Yoff est un village traditionnel. Les lébou qui forment cette société sont connu pour leur ancrage à leurs valeurs et traditions. Aussi cette société est elle gérontocratique et régie par le principe de primogéniture . C’est l’âge qui a toujours fixé le niveau de participation des individus et assigné les statuts et rôles sociaux. Mais , Yoff, de par sa proximité avec la capitale du Sénégal, Dakar , subit les effets de l’urbanisation rapide. Dans ce contexte de nouvelles préoccupations liées notamment à la gestion de l’espace, à l’assainissement ont vu le jour. Pour répondre à ces nouvelles exigences, des jeunes se sont érigés en une organisation communautaire pour préserver leur cadre de vie et promouvoir le développement local jouant là un rôle qui dans le contexte de la gestion gérontocratique n’était pas le leur. Ils bouleversent ainsi les rapports sociaux traditionnels et impulsent une dynamique de changement social. Dans cette étude l’Association pour la promotion économique, culturelle et sociale de Yoff (APECSY) constitue notre « porte d’entrée » pour analyser le changement social.

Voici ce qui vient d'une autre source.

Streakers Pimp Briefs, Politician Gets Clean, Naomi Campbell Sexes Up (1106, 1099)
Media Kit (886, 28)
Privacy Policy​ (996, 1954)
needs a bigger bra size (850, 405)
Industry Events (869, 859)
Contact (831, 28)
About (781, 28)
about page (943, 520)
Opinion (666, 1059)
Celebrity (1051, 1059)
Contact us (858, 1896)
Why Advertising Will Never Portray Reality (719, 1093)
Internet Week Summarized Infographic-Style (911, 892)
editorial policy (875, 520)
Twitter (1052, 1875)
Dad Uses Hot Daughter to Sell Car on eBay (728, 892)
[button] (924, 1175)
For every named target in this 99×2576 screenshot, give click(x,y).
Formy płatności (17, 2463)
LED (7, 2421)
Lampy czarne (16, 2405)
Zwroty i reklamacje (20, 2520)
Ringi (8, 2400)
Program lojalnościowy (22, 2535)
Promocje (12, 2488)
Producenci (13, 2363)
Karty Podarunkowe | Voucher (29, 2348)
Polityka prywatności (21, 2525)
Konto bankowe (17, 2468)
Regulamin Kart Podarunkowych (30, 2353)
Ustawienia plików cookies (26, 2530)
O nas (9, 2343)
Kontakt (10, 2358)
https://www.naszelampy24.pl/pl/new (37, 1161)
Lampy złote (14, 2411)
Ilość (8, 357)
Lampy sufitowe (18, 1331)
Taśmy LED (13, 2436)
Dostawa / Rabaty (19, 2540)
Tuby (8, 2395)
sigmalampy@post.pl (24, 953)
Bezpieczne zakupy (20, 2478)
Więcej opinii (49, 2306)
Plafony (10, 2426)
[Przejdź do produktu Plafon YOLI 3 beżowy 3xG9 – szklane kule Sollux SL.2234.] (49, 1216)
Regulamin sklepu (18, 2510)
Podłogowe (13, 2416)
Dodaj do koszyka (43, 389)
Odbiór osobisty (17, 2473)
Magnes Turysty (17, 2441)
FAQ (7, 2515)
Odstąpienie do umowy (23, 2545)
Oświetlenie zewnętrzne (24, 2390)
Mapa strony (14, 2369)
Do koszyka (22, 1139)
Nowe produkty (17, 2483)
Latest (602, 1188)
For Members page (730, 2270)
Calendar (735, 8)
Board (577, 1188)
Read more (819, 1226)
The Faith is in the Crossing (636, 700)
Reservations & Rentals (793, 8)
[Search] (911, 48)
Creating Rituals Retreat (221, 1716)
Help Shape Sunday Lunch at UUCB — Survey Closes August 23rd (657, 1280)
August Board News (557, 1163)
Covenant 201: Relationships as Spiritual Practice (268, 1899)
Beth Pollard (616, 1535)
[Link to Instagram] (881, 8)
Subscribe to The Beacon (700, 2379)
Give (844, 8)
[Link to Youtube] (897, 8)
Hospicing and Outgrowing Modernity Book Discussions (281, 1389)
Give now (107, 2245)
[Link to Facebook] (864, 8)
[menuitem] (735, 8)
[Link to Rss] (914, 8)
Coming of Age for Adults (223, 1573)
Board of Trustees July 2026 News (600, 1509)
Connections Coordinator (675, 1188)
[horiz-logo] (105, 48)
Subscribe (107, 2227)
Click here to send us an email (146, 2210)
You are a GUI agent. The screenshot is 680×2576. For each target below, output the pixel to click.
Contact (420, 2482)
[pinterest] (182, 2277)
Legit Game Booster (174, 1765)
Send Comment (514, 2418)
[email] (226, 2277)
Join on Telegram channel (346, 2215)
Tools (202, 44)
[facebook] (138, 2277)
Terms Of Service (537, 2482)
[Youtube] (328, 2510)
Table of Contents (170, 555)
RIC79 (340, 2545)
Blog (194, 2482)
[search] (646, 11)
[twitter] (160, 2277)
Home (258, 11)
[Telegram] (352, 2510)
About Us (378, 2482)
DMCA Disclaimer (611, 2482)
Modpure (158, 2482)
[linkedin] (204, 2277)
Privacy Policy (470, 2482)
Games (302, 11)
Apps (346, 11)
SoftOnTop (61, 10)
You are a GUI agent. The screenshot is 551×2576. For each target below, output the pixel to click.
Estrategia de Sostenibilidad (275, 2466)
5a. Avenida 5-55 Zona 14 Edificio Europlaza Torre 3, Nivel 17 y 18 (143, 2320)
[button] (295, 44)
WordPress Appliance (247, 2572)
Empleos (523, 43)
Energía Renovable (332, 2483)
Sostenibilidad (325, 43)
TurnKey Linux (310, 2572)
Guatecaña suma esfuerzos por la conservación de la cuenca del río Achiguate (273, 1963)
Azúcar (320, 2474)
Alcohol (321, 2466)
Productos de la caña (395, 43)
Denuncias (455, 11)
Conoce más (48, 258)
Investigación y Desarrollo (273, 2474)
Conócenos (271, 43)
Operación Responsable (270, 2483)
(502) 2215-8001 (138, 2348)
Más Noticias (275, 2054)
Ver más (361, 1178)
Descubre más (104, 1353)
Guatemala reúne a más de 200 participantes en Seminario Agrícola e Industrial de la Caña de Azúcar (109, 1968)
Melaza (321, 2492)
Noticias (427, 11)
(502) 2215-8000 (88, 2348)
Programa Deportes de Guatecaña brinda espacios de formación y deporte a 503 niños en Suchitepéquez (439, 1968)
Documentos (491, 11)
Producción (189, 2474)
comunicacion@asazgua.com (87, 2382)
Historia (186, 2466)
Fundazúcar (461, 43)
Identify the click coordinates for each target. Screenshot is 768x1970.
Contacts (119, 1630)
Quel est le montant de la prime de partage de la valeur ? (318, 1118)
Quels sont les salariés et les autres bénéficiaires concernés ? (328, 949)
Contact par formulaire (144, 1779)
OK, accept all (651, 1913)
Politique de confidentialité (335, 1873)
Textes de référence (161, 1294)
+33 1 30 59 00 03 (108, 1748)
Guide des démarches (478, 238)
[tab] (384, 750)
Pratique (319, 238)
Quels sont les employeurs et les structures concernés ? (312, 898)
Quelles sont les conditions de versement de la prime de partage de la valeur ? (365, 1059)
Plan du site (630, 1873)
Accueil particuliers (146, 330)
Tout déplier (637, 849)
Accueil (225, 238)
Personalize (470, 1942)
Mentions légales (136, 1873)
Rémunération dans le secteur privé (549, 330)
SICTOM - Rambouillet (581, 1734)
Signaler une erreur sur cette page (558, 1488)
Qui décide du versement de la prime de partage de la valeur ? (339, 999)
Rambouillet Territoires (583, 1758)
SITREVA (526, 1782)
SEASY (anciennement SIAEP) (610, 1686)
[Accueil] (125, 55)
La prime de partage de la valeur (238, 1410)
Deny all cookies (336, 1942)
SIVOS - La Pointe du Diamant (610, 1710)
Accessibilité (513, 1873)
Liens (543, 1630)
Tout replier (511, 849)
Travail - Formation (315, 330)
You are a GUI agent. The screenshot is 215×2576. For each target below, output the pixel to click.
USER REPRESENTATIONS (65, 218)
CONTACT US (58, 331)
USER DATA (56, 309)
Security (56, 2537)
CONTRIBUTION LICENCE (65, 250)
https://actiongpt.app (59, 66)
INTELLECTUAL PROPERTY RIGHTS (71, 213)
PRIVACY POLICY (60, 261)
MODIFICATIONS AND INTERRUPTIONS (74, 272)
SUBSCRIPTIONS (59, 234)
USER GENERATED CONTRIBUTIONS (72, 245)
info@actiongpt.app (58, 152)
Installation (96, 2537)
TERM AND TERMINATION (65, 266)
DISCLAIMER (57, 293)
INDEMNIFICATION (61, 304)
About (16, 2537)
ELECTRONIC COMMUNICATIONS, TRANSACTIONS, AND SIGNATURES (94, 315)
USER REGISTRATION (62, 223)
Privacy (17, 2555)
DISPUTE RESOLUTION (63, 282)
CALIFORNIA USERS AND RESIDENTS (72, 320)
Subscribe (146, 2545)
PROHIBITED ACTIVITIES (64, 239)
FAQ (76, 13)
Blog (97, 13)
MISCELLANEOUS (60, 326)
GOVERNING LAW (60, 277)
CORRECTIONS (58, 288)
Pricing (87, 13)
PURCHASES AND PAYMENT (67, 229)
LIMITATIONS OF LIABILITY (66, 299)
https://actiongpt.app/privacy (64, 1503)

L’APECSY est une organisation communautaire de base qui a été crée à Yoff à la fin des années 1970 par une élite jeune pour répondre aux exigences de développement local.
Cette double implication de l’APECSY dans le changement social et dans le processus de développement local nous amène à inscrire cette étude dans une perspective relevant de la socio anthropologie du développement et du changement social avec Olivier de Sardan, qui inscrit le développement dans un cadre global, celui du changement social : « Le développement n ‘est qu’une des formes du changement social et ne peut être appréhendé isolément . L’analyse des actions de développement et des réactions populaires à ces actions ne peut être disjointe de l’étude des dynamiques locales , des processus endogènes ou des processus « informels » de changement ».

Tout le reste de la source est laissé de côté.